#### Actions to take:
a) Copy out the passage from the interview about Pennsylvania's Right-to-Know Law between "Editor: Please tell" and "open records statute.", inclusive.
b) Using the interview about Pennsylvania's Right-to-Know Law, mark each statement yes or no and quote the words of the interview that decide it. (i) The Office of Open Records handles appeals from agency decisions granting or denying access to records. (ii) The first-ever public hearing before the Office of Open Records took place in Philadelphia. (iii) On the government side, Myers describes the role as mainly a counseling function.

#### Extracted text:

┌──

Editor: Please tell me about your practice at Stradley Ronon.
Myers: In the main, I am a civil litigator who practices in the areas of appellate litigation, state government litigation, and insurance litigation. However, an interesting and significant part of my practice focuses on political law, including Pennsylvania’s Right-to-Know Law – which involves requests by citizens and other interested parties for government records under the state’s open records statute.
Editor: Do other states have open records statutes? It struck me as unique to Pennsylvania that every one of the administrative bodies has an open records officer, along with a central open records office.
Myers: Pennsylvania’s law, which is relatively new, is unique – I don’t believe there is a direct analogy to any other state. The law required the creation of a new Office of Open Records, which handles appeals from agency decisions granting or denying access to records. The law also required government agencies to appoint an individual to be responsible for all open records requests submitted to that agency.
Editor: What does your Pennsylvania Right-to-Know Law practice involve?
Myers: It is essentially a twofold enterprise. First, much of my practice is devoted to representing third parties whose records have been requested pursuant to Right-to-Know requests. Government agencies often hold sensitive third-party information, such as trade secrets and other confidential information that really belong to third parties. I have been engaged by some of those third parties to enter into those open records proceedings to assert their interests and advocate on their behalf to protect their sensitive information from disclosure. As a matter of fact, I represented third parties of this type in the first-ever public hearing held before the Office of Open Records, held in Harrisburg in May of last year. The parties put on witness testimony at that hearing focused on the question of the secrecy and confidentiality of my clients’ information. That case continues in litigation to this day.
The other part of my Right-to-Know practice involves counseling government entities or government-related entities on complying with the law. This can include helping them write their responses to requests for records and counseling and advising them as to whether certain records in question could be subject to disclosure. So, on the government side, my role is more of a counseling function – to help clients comply with the law and understand how documents they are generating may be subject to the law’s disclosure requirements.
Editor: Can you give us some more background on the Right-to-Know Law itself, in particular respecting the current open records environment in Pennsylvania?

└──

#### Dataset extract:
┌──

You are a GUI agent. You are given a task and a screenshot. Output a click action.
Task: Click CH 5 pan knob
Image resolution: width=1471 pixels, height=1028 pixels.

└──

#### Responses per task:
a)
Editor: Please tell me about your practice at Stradley Ronon.
Myers: In the main, I am a civil litigator who practices in the areas of appellate litigation, state government litigation, and insurance litigation. However, an interesting and significant part of my practice focuses on political law, including Pennsylvania’s Right-to-Know Law – which involves requests by citizens and other interested parties for government records under the state’s open records statute.

b)
(i) Yes: "The law required the creation of a new Office of Open Records, which handles appeals from agency decisions granting or denying access to records."
(ii) No: "I represented third parties of this type in the first-ever public hearing held before the Office of Open Records, held in Harrisburg in May of last year."
(iii) Yes: "So, on the government side, my role is more of a counseling function"